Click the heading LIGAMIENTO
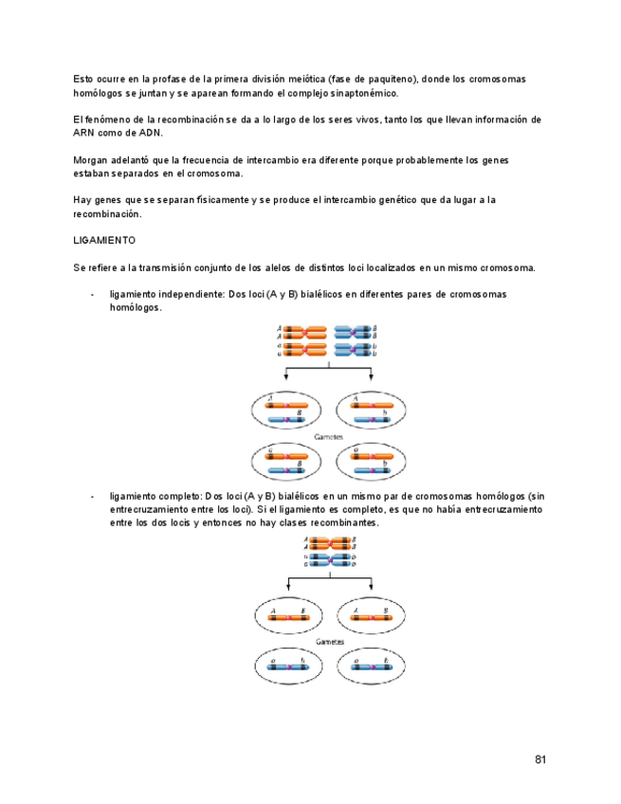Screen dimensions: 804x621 click(104, 241)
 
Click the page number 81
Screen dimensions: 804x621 click(540, 759)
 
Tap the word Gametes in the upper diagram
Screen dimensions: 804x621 click(328, 436)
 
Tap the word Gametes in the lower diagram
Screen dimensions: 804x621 click(329, 641)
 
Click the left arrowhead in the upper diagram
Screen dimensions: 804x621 click(286, 376)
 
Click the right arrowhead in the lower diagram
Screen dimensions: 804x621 click(372, 580)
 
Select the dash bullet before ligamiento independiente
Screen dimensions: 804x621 click(92, 295)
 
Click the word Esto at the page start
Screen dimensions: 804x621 click(83, 79)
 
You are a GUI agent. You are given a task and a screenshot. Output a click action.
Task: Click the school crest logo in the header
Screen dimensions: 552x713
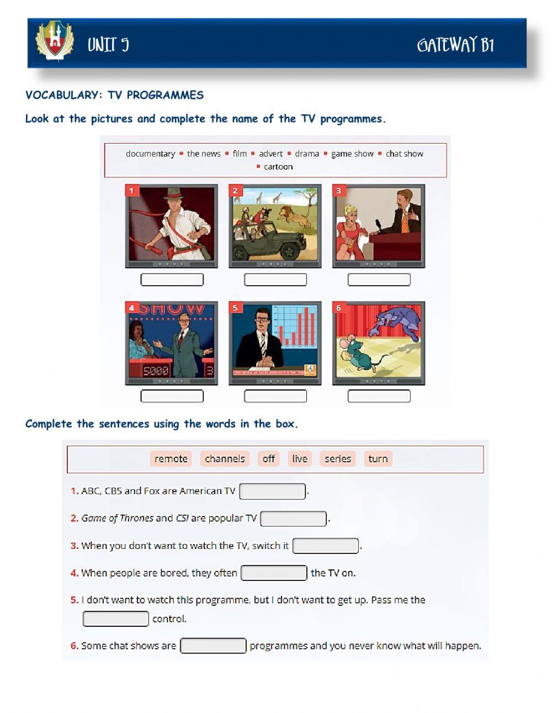click(x=55, y=40)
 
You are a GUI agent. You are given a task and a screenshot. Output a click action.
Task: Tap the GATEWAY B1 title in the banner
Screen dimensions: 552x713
click(x=455, y=45)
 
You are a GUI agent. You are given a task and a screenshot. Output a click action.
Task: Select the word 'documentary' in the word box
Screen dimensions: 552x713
click(x=151, y=154)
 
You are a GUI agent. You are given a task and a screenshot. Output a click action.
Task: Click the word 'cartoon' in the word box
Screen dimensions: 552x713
click(x=278, y=167)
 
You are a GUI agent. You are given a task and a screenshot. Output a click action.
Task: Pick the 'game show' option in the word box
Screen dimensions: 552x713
click(x=352, y=154)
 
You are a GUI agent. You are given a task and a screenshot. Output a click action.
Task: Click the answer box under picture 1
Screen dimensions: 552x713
click(x=172, y=279)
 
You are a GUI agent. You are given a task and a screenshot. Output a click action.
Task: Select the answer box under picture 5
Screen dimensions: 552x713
click(x=275, y=395)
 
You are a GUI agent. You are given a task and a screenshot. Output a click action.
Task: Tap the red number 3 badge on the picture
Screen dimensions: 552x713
click(x=339, y=191)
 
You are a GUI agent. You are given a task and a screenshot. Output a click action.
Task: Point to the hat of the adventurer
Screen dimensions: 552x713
click(x=173, y=194)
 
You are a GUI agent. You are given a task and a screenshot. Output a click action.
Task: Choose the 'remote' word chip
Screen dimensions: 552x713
click(x=171, y=458)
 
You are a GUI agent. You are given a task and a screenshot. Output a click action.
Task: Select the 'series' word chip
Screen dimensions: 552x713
click(x=338, y=458)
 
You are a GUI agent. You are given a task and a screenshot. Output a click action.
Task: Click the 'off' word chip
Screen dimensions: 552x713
click(x=268, y=458)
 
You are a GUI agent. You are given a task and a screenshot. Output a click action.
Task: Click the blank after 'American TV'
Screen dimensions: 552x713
click(x=272, y=491)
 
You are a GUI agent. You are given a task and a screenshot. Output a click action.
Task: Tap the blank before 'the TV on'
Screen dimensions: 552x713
click(x=274, y=573)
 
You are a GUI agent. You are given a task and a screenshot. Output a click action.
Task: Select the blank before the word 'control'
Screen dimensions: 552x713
click(x=116, y=619)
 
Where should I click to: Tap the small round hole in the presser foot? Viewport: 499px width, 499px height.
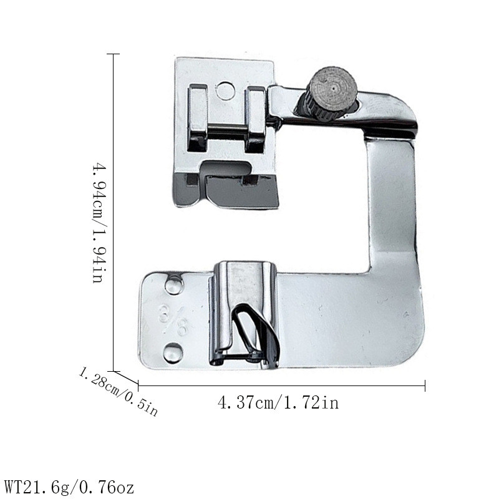pyautogui.click(x=225, y=90)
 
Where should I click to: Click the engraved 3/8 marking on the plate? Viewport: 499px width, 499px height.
pyautogui.click(x=174, y=319)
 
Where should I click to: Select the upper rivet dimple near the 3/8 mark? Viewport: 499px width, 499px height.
pyautogui.click(x=174, y=284)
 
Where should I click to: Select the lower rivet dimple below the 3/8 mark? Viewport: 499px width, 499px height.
pyautogui.click(x=173, y=353)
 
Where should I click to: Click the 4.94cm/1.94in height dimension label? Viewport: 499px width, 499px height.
pyautogui.click(x=98, y=223)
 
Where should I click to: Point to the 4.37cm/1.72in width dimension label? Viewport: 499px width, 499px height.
pyautogui.click(x=278, y=402)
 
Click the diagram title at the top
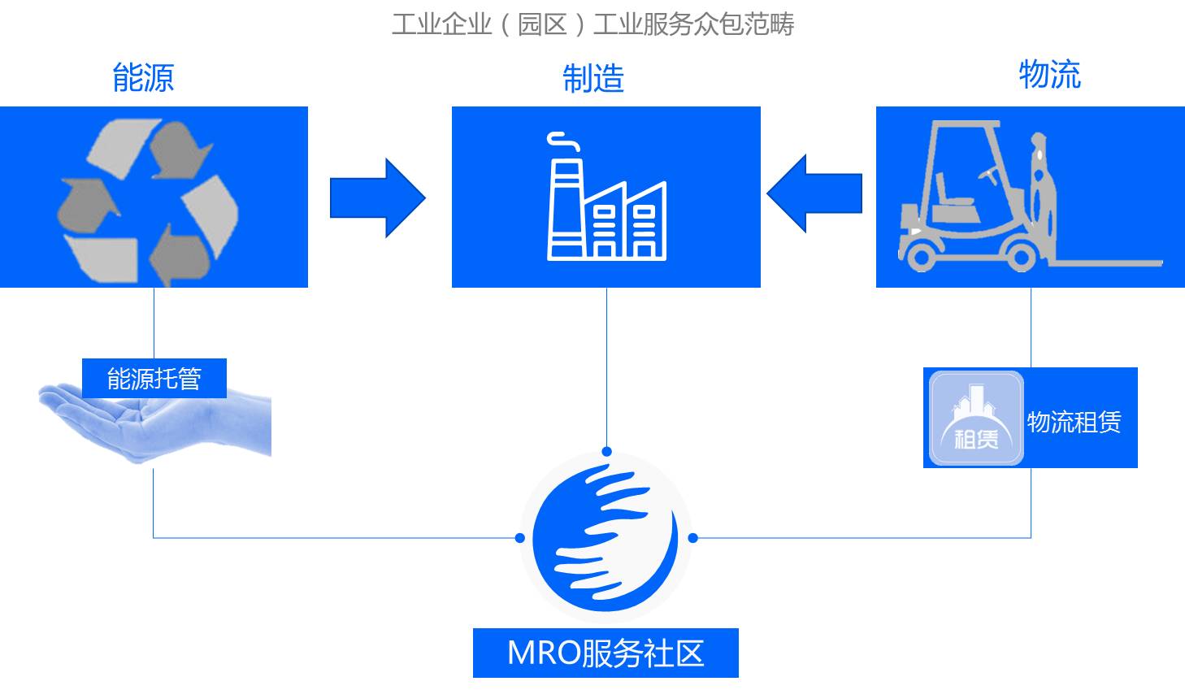592,24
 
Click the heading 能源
143,77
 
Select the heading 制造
593,79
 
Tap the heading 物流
1049,74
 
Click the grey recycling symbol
149,200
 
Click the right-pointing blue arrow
377,197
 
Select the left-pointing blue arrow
814,193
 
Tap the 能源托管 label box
154,379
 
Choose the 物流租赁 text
1074,422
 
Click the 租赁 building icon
976,419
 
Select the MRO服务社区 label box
606,653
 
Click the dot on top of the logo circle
606,452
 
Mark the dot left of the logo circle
520,537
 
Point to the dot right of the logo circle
692,537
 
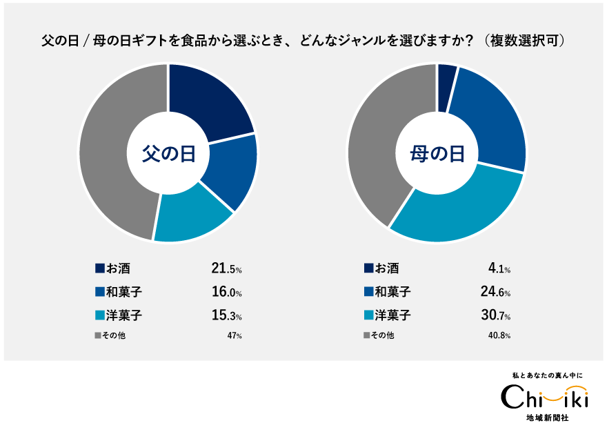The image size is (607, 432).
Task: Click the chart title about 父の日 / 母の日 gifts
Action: (x=304, y=41)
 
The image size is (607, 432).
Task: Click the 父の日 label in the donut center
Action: (x=168, y=153)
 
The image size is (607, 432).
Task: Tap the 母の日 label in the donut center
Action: (x=437, y=153)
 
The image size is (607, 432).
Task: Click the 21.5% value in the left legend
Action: (x=226, y=268)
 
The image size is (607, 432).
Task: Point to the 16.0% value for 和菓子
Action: (x=226, y=292)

####################

- Problem description: Rewrite every line of the records above as a numbered list, skipping the blank lines. Leave the pictures out of your answer.

- Answer for the task:
1. Click the heading LIGAMIENTO
2. Screen dimensions: 804x621 click(104, 241)
3. Click the page number 81
4. Screen dimensions: 804x621 click(540, 759)
5. Tap the word Gametes in the upper diagram
6. Screen dimensions: 804x621 click(328, 436)
7. Tap the word Gametes in the lower diagram
8. Screen dimensions: 804x621 click(329, 641)
9. Click the left arrowhead in the upper diagram
10. Screen dimensions: 804x621 click(286, 376)
11. Click the right arrowhead in the lower diagram
12. Screen dimensions: 804x621 click(372, 580)
13. Select the dash bullet before ligamiento independiente
14. Screen dimensions: 804x621 click(92, 295)
15. Click the word Esto at the page start
16. Screen dimensions: 804x621 click(83, 79)
17. You are a GUI agent. You are given a task and a screenshot. Output a click action.
18. Task: Click the school crest logo in the header
19. Screen dimensions: 552x713
20. click(x=55, y=40)
21. You are a GUI agent. You are given a task and a screenshot. Output a click action.
22. Task: Tap the GATEWAY B1 title in the banner
23. Screen dimensions: 552x713
24. click(x=455, y=45)
25. You are a GUI agent. You are given a task and a screenshot. Output a click action.
26. Task: Select the word 'documentary' in the word box
27. Screen dimensions: 552x713
28. click(x=151, y=154)
29. You are a GUI agent. You are given a task and a screenshot. Output a click action.
30. Task: Click the word 'cartoon' in the word box
31. Screen dimensions: 552x713
32. click(x=278, y=167)
33. You are a GUI agent. You are given a task and a screenshot. Output a click action.
34. Task: Pick the 'game show' option in the word box
35. Screen dimensions: 552x713
36. click(x=352, y=154)
37. You are a GUI agent. You are given a task and a screenshot. Output a click action.
38. Task: Click the answer box under picture 1
39. Screen dimensions: 552x713
40. click(x=172, y=279)
41. You are a GUI agent. You are given a task and a screenshot. Output a click action.
42. Task: Select the answer box under picture 5
43. Screen dimensions: 552x713
44. click(x=275, y=395)
45. You are a GUI agent. You are given a task and a screenshot. Output a click action.
46. Task: Tap the red number 3 badge on the picture
47. Screen dimensions: 552x713
48. click(x=339, y=191)
49. You are a GUI agent. You are given a task and a screenshot. Output a click action.
50. Task: Point to the hat of the adventurer
51. Screen dimensions: 552x713
52. click(x=173, y=194)
53. You are a GUI agent. You are given a task and a screenshot. Output a click action.
54. Task: Choose the 'remote' word chip
55. Screen dimensions: 552x713
56. click(x=171, y=458)
57. You are a GUI agent. You are given a task and a screenshot. Output a click action.
58. Task: Select the 'series' word chip
59. Screen dimensions: 552x713
60. click(x=338, y=458)
61. You are a GUI agent. You are given a task and a screenshot. Output a click action.
62. Task: Click the 'off' word chip
63. Screen dimensions: 552x713
64. click(x=268, y=458)
65. You are a GUI agent. You are given a task and a screenshot. Output a click action.
66. Task: Click the blank after 'American TV'
67. Screen dimensions: 552x713
68. click(x=272, y=491)
69. You are a GUI agent. You are given a task and a screenshot. Output a click action.
70. Task: Tap the blank before 'the TV on'
71. Screen dimensions: 552x713
72. click(x=274, y=573)
73. You are a GUI agent. You are given a task and a screenshot. Output a click action.
74. Task: Select the blank before the word 'control'
75. Screen dimensions: 552x713
76. click(x=116, y=619)
77. Where should I click to: Tap the small round hole in the presser foot? Viewport: 499px width, 499px height.
78. pyautogui.click(x=225, y=90)
79. Where should I click to: Click the engraved 3/8 marking on the plate? Viewport: 499px width, 499px height.
80. pyautogui.click(x=174, y=319)
81. Where should I click to: Select the upper rivet dimple near the 3/8 mark? Viewport: 499px width, 499px height.
82. pyautogui.click(x=174, y=284)
83. Where should I click to: Select the lower rivet dimple below the 3/8 mark? Viewport: 499px width, 499px height.
84. pyautogui.click(x=173, y=353)
85. Where should I click to: Click the 4.94cm/1.94in height dimension label? Viewport: 499px width, 499px height.
86. pyautogui.click(x=98, y=223)
87. Where should I click to: Point to the 4.37cm/1.72in width dimension label? Viewport: 499px width, 499px height.
88. pyautogui.click(x=278, y=402)
89. Click the diagram title at the top
90. 592,24
91. Click the heading 能源
92. 143,77
93. Select the heading 制造
94. 593,79
95. Tap the heading 物流
96. 1049,74
97. Click the grey recycling symbol
98. 149,200
99. Click the right-pointing blue arrow
100. 377,197
101. Select the left-pointing blue arrow
102. 814,193
103. Tap the 能源托管 label box
104. 154,379
105. Choose the 物流租赁 text
106. 1074,422
107. Click the 租赁 building icon
108. 976,419
109. Select the MRO服务社区 label box
110. 606,653
111. Click the dot on top of the logo circle
112. 606,452
113. Mark the dot left of the logo circle
114. 520,537
115. Point to the dot right of the logo circle
116. 692,537
117. The image size is (607, 432).
118. Task: Click the chart title about 父の日 / 母の日 gifts
119. Action: (x=304, y=41)
120. The image size is (607, 432).
121. Task: Click the 父の日 label in the donut center
122. Action: (x=168, y=153)
123. The image size is (607, 432).
124. Task: Tap the 母の日 label in the donut center
125. Action: (x=437, y=153)
126. The image size is (607, 432).
127. Task: Click the 21.5% value in the left legend
128. Action: (x=226, y=268)
129. The image size is (607, 432).
130. Task: Point to the 16.0% value for 和菓子
131. Action: (x=226, y=292)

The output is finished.